I have created an index and executed the script in cbq as below:
cbq> CREATE INDEX USER_BKT-EMAIL-IDX ON user-bucket(emailId) WHERE emailId LIKE “%xxmail.com”;
cbq> SELECT COUNT(*) AS count FROM `user-bucket` WHERE emailId LIKE "%xxmail.com";
{
"requestID": "64633c5c-4559-4335-b363-4376d11d4ee6",
"signature": {
"count": "number"
},
"results": [
{
"count": 3063621
}
],
"status": "success",
"metrics": {
"elapsedTime": "11.009255457s",
"executionTime": "11.009217044s",
"resultCount": 1,
"resultSize": 40
}
}
cbq> UPDATE `user-bucket` SET emailId = REPLACE(emailId, "xxmail.com", "yymail.com") where emailId LIKE "%xxmail.com";
cbq>
This update statement executed for quite long time(15mins+), and it comes out with out any output message.
Then I executed the count query and found out only 100k+ records are updated.
Kindly help me in getting the update query executed for 30million+ records.
CREATE INDEX ix1 ON `user-bucket` (emailId) WHERE REVERSE(emailId) LIKE RVERSE("%xxmail.com");
UPDATE `user-bucket` SET emailId = REPLACE(emailId, "xxmail.com", "yymail.com")
WHERE REVERSE(emailId) LIKE RVERSE("%xxmail.com");
Use scan_consistency request_plus and timeout or error retry again so that it continues where it left off.
I tried with Prefix search (REVERSE) as you mentioned, and the update query executed for quite long time(15mins+), and it comes out with out any output message. I found below error in the couch logs:
Right you are Eventing was introduced in version 5.5.
In the 6.5 release, the handler code can directly mutate (or write back) to the source bucket, prior to 6.5 you needed to use an intermediate bucket (or write the KEYs to an intermediate bucket and let eventing use that as it source to update the true target).
Hi,
I tried as you said, and the update time is huge. To update 10k records, its taking more than 2minutes. Below indexes are created in the bucket before executing update script:
CREATE INDEX USERID-IDX ON user-bucket(emailId) WHERE REVERSE(emailId) LIKE REVERSE(“%xxmail.com”);
CREATE INDEX USERIDIQ-IDX ON user-bucket(emailId) WHERE REVERSE(emailId) LIKE REVERSE(“%yymail.com”);
N1QL update is full document update.
As REQUEST_PLUS. It needs wait Index catch upto latest mutation.

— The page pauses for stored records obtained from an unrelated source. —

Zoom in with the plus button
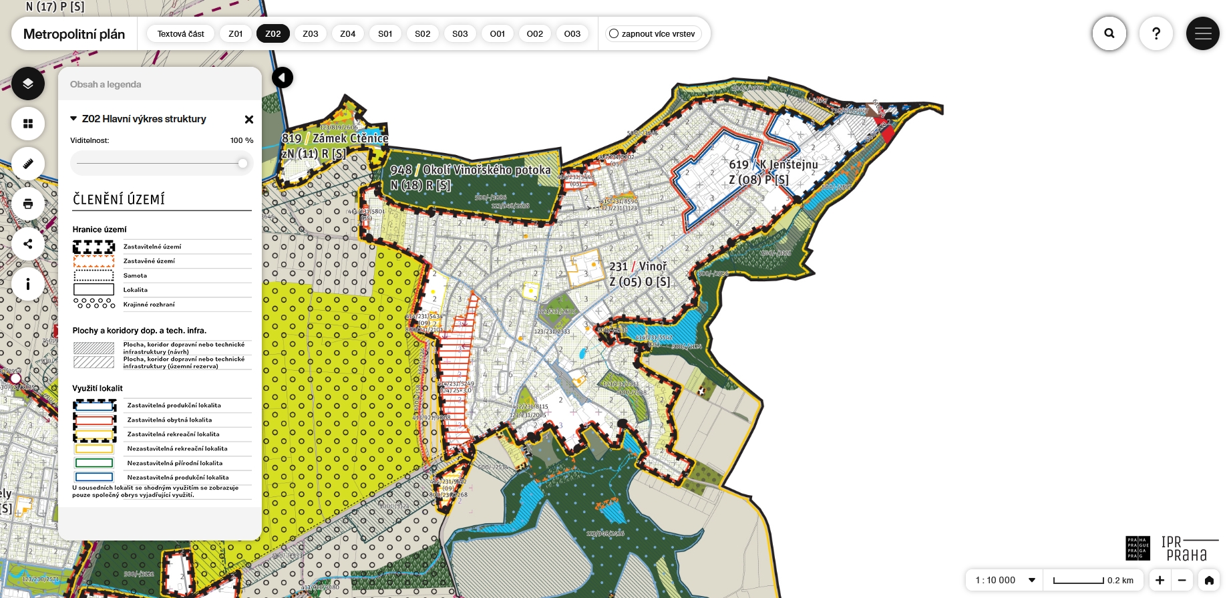 (1160, 580)

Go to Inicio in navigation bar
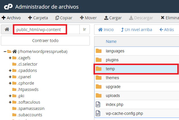(106, 30)
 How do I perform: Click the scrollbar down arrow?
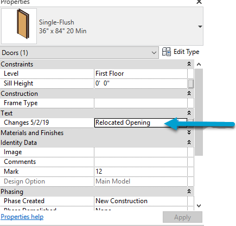click(x=199, y=206)
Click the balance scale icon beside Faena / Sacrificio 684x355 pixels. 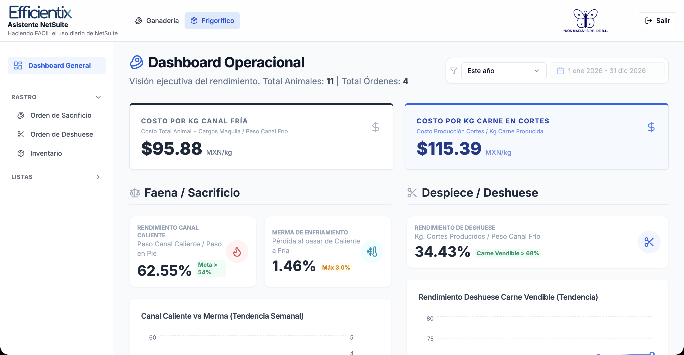point(135,193)
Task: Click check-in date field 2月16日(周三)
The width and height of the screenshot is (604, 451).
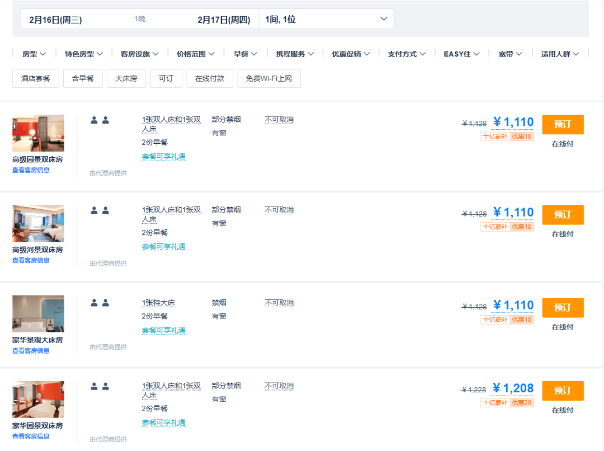Action: (x=55, y=20)
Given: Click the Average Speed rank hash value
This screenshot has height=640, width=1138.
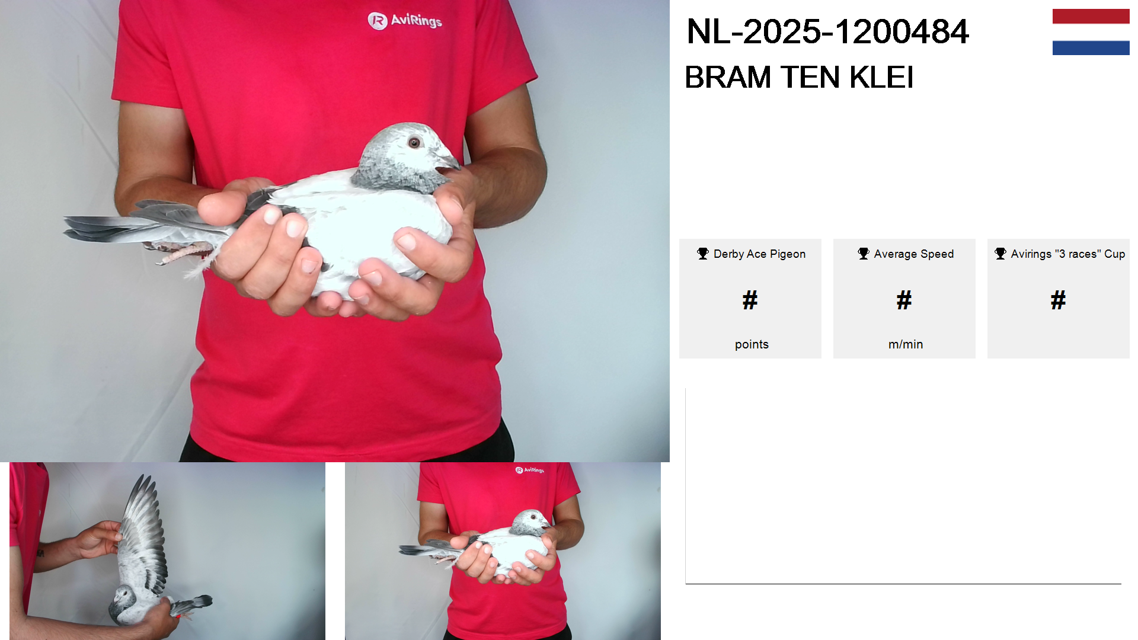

Then get a keys. get document and update one by one. N1QL update is full document update.
subdoc is helping me in completing my task .But I am getting DocumentTooDeepException for multiple documents.
com.couchbase.client.java.error.subdoc.DocumentTooDeepException: JSON is too deep in document D1D0AA2C42628D474D8EDF18012E5D1E
How do i handle such case? Do I need to retry the operation again?
I assume this is one time job, so skip those document and continue. At the end when index caught up you run the same query. You will have few skipped documents retry again or handle that manually or outside.